-------- RECORDS TO PROCESS

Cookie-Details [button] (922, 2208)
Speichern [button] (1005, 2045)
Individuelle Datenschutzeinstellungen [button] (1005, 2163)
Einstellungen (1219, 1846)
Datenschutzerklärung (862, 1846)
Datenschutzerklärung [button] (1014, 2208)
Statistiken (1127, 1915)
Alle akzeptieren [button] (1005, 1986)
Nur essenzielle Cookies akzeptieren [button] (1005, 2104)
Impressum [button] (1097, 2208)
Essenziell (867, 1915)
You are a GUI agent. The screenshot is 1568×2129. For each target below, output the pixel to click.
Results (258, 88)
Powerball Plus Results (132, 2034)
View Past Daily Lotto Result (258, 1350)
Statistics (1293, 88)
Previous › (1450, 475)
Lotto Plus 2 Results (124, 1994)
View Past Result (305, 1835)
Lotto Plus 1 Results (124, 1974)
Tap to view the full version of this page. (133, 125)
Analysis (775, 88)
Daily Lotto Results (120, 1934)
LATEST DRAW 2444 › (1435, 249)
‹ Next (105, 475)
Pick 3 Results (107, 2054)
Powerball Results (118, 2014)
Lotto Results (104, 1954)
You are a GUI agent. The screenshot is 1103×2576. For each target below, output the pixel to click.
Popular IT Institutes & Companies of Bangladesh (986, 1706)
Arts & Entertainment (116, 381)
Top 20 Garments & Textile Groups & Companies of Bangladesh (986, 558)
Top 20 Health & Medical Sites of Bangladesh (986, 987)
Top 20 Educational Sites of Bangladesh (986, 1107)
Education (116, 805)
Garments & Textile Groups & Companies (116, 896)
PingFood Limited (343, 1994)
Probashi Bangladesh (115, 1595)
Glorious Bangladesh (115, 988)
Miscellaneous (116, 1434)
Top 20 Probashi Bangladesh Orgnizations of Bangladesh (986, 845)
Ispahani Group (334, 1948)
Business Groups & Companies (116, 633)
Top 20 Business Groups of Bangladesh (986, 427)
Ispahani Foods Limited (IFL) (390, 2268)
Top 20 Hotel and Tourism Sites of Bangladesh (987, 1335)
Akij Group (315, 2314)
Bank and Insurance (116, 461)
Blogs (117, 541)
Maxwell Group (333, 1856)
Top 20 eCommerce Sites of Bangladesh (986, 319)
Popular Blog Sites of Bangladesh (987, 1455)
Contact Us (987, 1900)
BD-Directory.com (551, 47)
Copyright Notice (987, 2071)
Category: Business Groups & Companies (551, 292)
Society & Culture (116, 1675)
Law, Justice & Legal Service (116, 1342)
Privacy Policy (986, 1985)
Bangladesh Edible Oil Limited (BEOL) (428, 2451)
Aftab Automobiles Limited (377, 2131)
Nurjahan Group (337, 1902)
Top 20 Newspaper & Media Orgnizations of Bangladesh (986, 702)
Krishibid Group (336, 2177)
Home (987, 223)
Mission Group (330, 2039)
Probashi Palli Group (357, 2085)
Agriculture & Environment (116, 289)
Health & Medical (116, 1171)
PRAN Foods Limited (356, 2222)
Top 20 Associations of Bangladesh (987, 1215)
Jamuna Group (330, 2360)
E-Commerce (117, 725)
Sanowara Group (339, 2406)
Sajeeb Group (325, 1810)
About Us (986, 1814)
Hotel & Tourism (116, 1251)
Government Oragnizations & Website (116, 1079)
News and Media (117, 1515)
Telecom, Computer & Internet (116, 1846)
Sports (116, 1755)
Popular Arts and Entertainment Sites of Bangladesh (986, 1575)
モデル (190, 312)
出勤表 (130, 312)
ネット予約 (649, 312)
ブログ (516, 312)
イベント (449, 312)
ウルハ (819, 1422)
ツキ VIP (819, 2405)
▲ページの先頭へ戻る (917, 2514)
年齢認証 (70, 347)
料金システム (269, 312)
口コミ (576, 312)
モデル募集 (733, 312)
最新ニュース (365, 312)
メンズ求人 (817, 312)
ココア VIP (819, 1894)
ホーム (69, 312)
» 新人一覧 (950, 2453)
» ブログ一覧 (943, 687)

----------------

EXERCISE DESCRIPTION - Copy every one of the lines above word for word, from the first to the last.

THE SOLUTION -
Cookie-Details [button] (922, 2208)
Speichern [button] (1005, 2045)
Individuelle Datenschutzeinstellungen [button] (1005, 2163)
Einstellungen (1219, 1846)
Datenschutzerklärung (862, 1846)
Datenschutzerklärung [button] (1014, 2208)
Statistiken (1127, 1915)
Alle akzeptieren [button] (1005, 1986)
Nur essenzielle Cookies akzeptieren [button] (1005, 2104)
Impressum [button] (1097, 2208)
Essenziell (867, 1915)
You are a GUI agent. The screenshot is 1568×2129. For each target below, output the pixel to click.
Results (258, 88)
Powerball Plus Results (132, 2034)
View Past Daily Lotto Result (258, 1350)
Statistics (1293, 88)
Previous › (1450, 475)
Lotto Plus 2 Results (124, 1994)
View Past Result (305, 1835)
Lotto Plus 1 Results (124, 1974)
Tap to view the full version of this page. (133, 125)
Analysis (775, 88)
Daily Lotto Results (120, 1934)
LATEST DRAW 2444 › (1435, 249)
‹ Next (105, 475)
Pick 3 Results (107, 2054)
Powerball Results (118, 2014)
Lotto Results (104, 1954)
You are a GUI agent. The screenshot is 1103×2576. For each target below, output the pixel to click.
Popular IT Institutes & Companies of Bangladesh (986, 1706)
Arts & Entertainment (116, 381)
Top 20 Garments & Textile Groups & Companies of Bangladesh (986, 558)
Top 20 Health & Medical Sites of Bangladesh (986, 987)
Top 20 Educational Sites of Bangladesh (986, 1107)
Education (116, 805)
Garments & Textile Groups & Companies (116, 896)
PingFood Limited (343, 1994)
Probashi Bangladesh (115, 1595)
Glorious Bangladesh (115, 988)
Miscellaneous (116, 1434)
Top 20 Probashi Bangladesh Orgnizations of Bangladesh (986, 845)
Ispahani Group (334, 1948)
Business Groups & Companies (116, 633)
Top 20 Business Groups of Bangladesh (986, 427)
Ispahani Foods Limited (IFL) (390, 2268)
Top 20 Hotel and Tourism Sites of Bangladesh (987, 1335)
Akij Group (315, 2314)
Bank and Insurance (116, 461)
Blogs (117, 541)
Maxwell Group (333, 1856)
Top 20 eCommerce Sites of Bangladesh (986, 319)
Popular Blog Sites of Bangladesh (987, 1455)
Contact Us (987, 1900)
BD-Directory.com (551, 47)
Copyright Notice (987, 2071)
Category: Business Groups & Companies (551, 292)
Society & Culture (116, 1675)
Law, Justice & Legal Service (116, 1342)
Privacy Policy (986, 1985)
Bangladesh Edible Oil Limited (BEOL) (428, 2451)
Aftab Automobiles Limited (377, 2131)
Nurjahan Group (337, 1902)
Top 20 Newspaper & Media Orgnizations of Bangladesh (986, 702)
Krishibid Group (336, 2177)
Home (987, 223)
Mission Group (330, 2039)
Probashi Palli Group (357, 2085)
Agriculture & Environment (116, 289)
Health & Medical (116, 1171)
PRAN Foods Limited (356, 2222)
Top 20 Associations of Bangladesh (987, 1215)
Jamuna Group (330, 2360)
E-Commerce (117, 725)
Sanowara Group (339, 2406)
Sajeeb Group (325, 1810)
About Us (986, 1814)
Hotel & Tourism (116, 1251)
Government Oragnizations & Website (116, 1079)
News and Media (117, 1515)
Telecom, Computer & Internet (116, 1846)
Sports (116, 1755)
Popular Arts and Entertainment Sites of Bangladesh (986, 1575)
モデル (190, 312)
出勤表 (130, 312)
ネット予約 (649, 312)
ブログ (516, 312)
イベント (449, 312)
ウルハ (819, 1422)
ツキ VIP (819, 2405)
▲ページの先頭へ戻る (917, 2514)
年齢認証 (70, 347)
料金システム (269, 312)
口コミ (576, 312)
モデル募集 (733, 312)
最新ニュース (365, 312)
メンズ求人 (817, 312)
ココア VIP (819, 1894)
ホーム (69, 312)
» 新人一覧 (950, 2453)
» ブログ一覧 (943, 687)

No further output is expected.